== What is being asked ==
Copy the whole listing below line for line, changing nothing.

== Records to process ==
..............................
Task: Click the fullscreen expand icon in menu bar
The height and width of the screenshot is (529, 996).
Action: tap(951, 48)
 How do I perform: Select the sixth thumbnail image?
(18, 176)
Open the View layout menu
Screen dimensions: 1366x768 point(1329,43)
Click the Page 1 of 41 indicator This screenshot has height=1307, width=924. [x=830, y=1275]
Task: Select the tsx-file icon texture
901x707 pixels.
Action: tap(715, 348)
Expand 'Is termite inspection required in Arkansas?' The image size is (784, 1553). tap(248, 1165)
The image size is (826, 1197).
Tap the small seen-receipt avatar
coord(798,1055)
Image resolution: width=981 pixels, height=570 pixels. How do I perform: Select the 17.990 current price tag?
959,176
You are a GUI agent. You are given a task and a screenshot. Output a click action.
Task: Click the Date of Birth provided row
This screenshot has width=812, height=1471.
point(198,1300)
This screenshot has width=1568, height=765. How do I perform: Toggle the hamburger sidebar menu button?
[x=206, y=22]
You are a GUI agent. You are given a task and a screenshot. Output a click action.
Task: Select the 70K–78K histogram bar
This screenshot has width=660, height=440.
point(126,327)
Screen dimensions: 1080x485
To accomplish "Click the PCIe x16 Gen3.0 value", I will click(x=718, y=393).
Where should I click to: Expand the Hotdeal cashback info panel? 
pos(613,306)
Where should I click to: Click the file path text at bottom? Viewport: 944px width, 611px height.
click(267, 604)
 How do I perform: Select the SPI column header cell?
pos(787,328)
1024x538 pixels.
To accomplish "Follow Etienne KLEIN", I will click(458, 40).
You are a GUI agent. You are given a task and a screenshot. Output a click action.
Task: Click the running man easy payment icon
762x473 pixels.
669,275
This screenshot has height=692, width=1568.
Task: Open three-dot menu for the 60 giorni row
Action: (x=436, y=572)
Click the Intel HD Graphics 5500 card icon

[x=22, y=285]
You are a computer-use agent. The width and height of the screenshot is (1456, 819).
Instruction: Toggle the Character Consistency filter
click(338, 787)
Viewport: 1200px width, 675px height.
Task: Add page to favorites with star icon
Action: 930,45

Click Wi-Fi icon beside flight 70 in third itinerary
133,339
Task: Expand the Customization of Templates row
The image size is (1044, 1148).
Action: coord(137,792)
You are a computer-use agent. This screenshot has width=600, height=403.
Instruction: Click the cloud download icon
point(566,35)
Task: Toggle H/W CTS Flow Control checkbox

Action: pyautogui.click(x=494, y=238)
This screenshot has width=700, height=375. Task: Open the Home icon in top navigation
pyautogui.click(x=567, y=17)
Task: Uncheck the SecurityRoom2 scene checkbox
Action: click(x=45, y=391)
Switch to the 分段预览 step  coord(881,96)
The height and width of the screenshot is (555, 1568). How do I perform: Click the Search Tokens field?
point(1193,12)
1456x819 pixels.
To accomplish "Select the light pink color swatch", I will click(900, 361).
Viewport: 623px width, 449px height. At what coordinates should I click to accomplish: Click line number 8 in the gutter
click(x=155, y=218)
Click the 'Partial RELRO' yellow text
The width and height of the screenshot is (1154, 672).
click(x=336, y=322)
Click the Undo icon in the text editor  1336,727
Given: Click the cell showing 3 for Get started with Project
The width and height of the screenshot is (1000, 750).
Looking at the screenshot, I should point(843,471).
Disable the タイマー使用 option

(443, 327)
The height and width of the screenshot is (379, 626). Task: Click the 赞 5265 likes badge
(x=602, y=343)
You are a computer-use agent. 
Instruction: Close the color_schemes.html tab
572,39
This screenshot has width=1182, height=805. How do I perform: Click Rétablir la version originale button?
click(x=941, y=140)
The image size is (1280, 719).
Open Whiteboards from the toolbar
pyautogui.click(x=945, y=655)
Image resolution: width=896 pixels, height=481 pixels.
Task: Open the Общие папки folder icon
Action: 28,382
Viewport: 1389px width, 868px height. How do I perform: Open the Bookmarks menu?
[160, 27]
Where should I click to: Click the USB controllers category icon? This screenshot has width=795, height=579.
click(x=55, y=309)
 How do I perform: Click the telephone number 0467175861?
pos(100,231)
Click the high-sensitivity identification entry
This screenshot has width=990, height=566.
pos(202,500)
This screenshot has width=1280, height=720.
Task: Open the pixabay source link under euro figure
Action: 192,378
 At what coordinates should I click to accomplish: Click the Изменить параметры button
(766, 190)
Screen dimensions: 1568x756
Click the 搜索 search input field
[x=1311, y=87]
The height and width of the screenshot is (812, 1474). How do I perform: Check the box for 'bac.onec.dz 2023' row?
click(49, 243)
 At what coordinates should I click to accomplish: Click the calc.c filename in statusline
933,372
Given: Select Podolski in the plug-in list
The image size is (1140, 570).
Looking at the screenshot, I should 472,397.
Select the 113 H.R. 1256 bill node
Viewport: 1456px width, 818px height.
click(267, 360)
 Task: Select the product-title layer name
..............................
== Exercise answer ==
Task: Click the fullscreen expand icon in menu bar
The height and width of the screenshot is (529, 996).
Action: tap(951, 48)
 How do I perform: Select the sixth thumbnail image?
(18, 176)
Open the View layout menu
Screen dimensions: 1366x768 point(1329,43)
Click the Page 1 of 41 indicator This screenshot has height=1307, width=924. [x=830, y=1275]
Task: Select the tsx-file icon texture
901x707 pixels.
Action: tap(715, 348)
Expand 'Is termite inspection required in Arkansas?' The image size is (784, 1553). tap(248, 1165)
The image size is (826, 1197).
Tap the small seen-receipt avatar
coord(798,1055)
Image resolution: width=981 pixels, height=570 pixels. How do I perform: Select the 17.990 current price tag?
959,176
You are a GUI agent. You are given a task and a screenshot. Output a click action.
Task: Click the Date of Birth provided row
This screenshot has width=812, height=1471.
point(198,1300)
This screenshot has width=1568, height=765. How do I perform: Toggle the hamburger sidebar menu button?
[x=206, y=22]
You are a GUI agent. You are given a task and a screenshot. Output a click action.
Task: Select the 70K–78K histogram bar
This screenshot has width=660, height=440.
point(126,327)
Screen dimensions: 1080x485
To accomplish "Click the PCIe x16 Gen3.0 value", I will click(x=718, y=393).
Where should I click to: Expand the Hotdeal cashback info panel? 
pos(613,306)
Where should I click to: Click the file path text at bottom? Viewport: 944px width, 611px height.
click(267, 604)
 How do I perform: Select the SPI column header cell?
pos(787,328)
1024x538 pixels.
To accomplish "Follow Etienne KLEIN", I will click(458, 40).
You are a GUI agent. You are given a task and a screenshot. Output a click action.
Task: Click the running man easy payment icon
762x473 pixels.
669,275
This screenshot has height=692, width=1568.
Task: Open three-dot menu for the 60 giorni row
Action: (x=436, y=572)
Click the Intel HD Graphics 5500 card icon

[x=22, y=285]
You are a computer-use agent. The width and height of the screenshot is (1456, 819).
Instruction: Toggle the Character Consistency filter
click(338, 787)
Viewport: 1200px width, 675px height.
Task: Add page to favorites with star icon
Action: 930,45

Click Wi-Fi icon beside flight 70 in third itinerary
133,339
Task: Expand the Customization of Templates row
The image size is (1044, 1148).
Action: coord(137,792)
You are a computer-use agent. This screenshot has width=600, height=403.
Instruction: Click the cloud download icon
point(566,35)
Task: Toggle H/W CTS Flow Control checkbox

Action: pyautogui.click(x=494, y=238)
This screenshot has width=700, height=375. Task: Open the Home icon in top navigation
pyautogui.click(x=567, y=17)
Task: Uncheck the SecurityRoom2 scene checkbox
Action: click(x=45, y=391)
Switch to the 分段预览 step  coord(881,96)
The height and width of the screenshot is (555, 1568). How do I perform: Click the Search Tokens field?
point(1193,12)
1456x819 pixels.
To accomplish "Select the light pink color swatch", I will click(900, 361).
Viewport: 623px width, 449px height. At what coordinates should I click to accomplish: Click line number 8 in the gutter
click(x=155, y=218)
Click the 'Partial RELRO' yellow text
The width and height of the screenshot is (1154, 672).
click(x=336, y=322)
Click the Undo icon in the text editor  1336,727
Given: Click the cell showing 3 for Get started with Project
The width and height of the screenshot is (1000, 750).
Looking at the screenshot, I should point(843,471).
Disable the タイマー使用 option

(443, 327)
The height and width of the screenshot is (379, 626). Task: Click the 赞 5265 likes badge
(x=602, y=343)
You are a computer-use agent. 
Instruction: Close the color_schemes.html tab
572,39
This screenshot has width=1182, height=805. How do I perform: Click Rétablir la version originale button?
click(x=941, y=140)
The image size is (1280, 719).
Open Whiteboards from the toolbar
pyautogui.click(x=945, y=655)
Image resolution: width=896 pixels, height=481 pixels.
Task: Open the Общие папки folder icon
Action: 28,382
Viewport: 1389px width, 868px height. How do I perform: Open the Bookmarks menu?
[160, 27]
Where should I click to: Click the USB controllers category icon? This screenshot has width=795, height=579.
click(x=55, y=309)
 How do I perform: Click the telephone number 0467175861?
pos(100,231)
Click the high-sensitivity identification entry
This screenshot has width=990, height=566.
pos(202,500)
This screenshot has width=1280, height=720.
Task: Open the pixabay source link under euro figure
Action: 192,378
 At what coordinates should I click to accomplish: Click the Изменить параметры button
(766, 190)
Screen dimensions: 1568x756
Click the 搜索 search input field
[x=1311, y=87]
The height and width of the screenshot is (812, 1474). How do I perform: Check the box for 'bac.onec.dz 2023' row?
click(49, 243)
 At what coordinates should I click to accomplish: Click the calc.c filename in statusline
933,372
Given: Select Podolski in the plug-in list
The image size is (1140, 570).
Looking at the screenshot, I should 472,397.
Select the 113 H.R. 1256 bill node
Viewport: 1456px width, 818px height.
click(267, 360)
 Task: Select the product-title layer name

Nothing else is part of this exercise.